In this issue of Blood, Gallian et al describe Zika virus (ZIKV) viremia in 1.8% of asymptomatic blood donors during an explosive 2016 outbreak on Martinique Island when ∼42.2% of donors seroconverted, highlighting the risk to the US blood supply.1

The proportion of blood donations reactive for Zika virus RNA by NATs in Martinique and Puerto Rico in 2016 (data supplied by Pierre Gallian or presented by Lisa Pate at FDA Blood Products Advisory Committee [BPAC], 18 November 2016).
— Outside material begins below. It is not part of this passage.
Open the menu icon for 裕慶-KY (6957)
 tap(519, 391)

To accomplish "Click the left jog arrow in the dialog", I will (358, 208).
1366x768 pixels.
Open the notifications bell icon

Major outbreaks of ZIKV and chikungunya virus (CHIKV) have occurred recently in naive populations in French Polynesia, South America, and more recently, the Caribbean, where dengue virus (DENV) is endemic.2 The US blood supply is threatened by donations from travelers returning from affected areas and during local outbreaks. All 3 viruses are transmitted by Aedes sp mosquitoes, although ZIKV may also be spread by sexual, maternal-fetal, and laboratory routes. In Tahiti, 2.8% of healthy blood donors were viremic during the ZIKV epidemic peak and cases of transfusion-transmission were documented in Brazil.2,3 In this way, ZIKV is similar to other transfusion-transmitted arboviruses, that is, West Nile virus, DENV, yellow fever virus, and perhaps CHIKV. Unlike DENV and CHIKV,4 most ZIKV infections were asymptomatic, increasing the likelihood of blood donation by an infected donor.2 With the first indication of a ZIKV outbreak on Martinique, the French Blood Service instituted multiple interventions to safeguard the blood supply. Similar to prior outbreaks of CHIKV on Martinique in 2014,4 and on La Réunion in 2006,5 red blood cells (RBC) and plasma were imported from France and/or local whole blood (WB) collections were screened in France using research nucleic acid tests (NATs).4 Given the time delay in shipping samples, platelets were treated with a pathogen reduction (PR) system that is effective at inactivating a wide range of pathogens, including arboviruses (Intercept Blood System; Cerus Corporation, Concord, CA).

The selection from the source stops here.